### INPUT FOR THIS TASK
★ ★ ★ ★

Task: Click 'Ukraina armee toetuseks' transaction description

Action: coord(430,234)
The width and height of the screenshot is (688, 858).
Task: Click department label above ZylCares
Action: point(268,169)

★ ★ ★ ★

### WHAT THIS TASK INVOLVES
Count the lines in the data above that contain the string "Click". Reply with only the number.

### EXERCISE ANSWER
2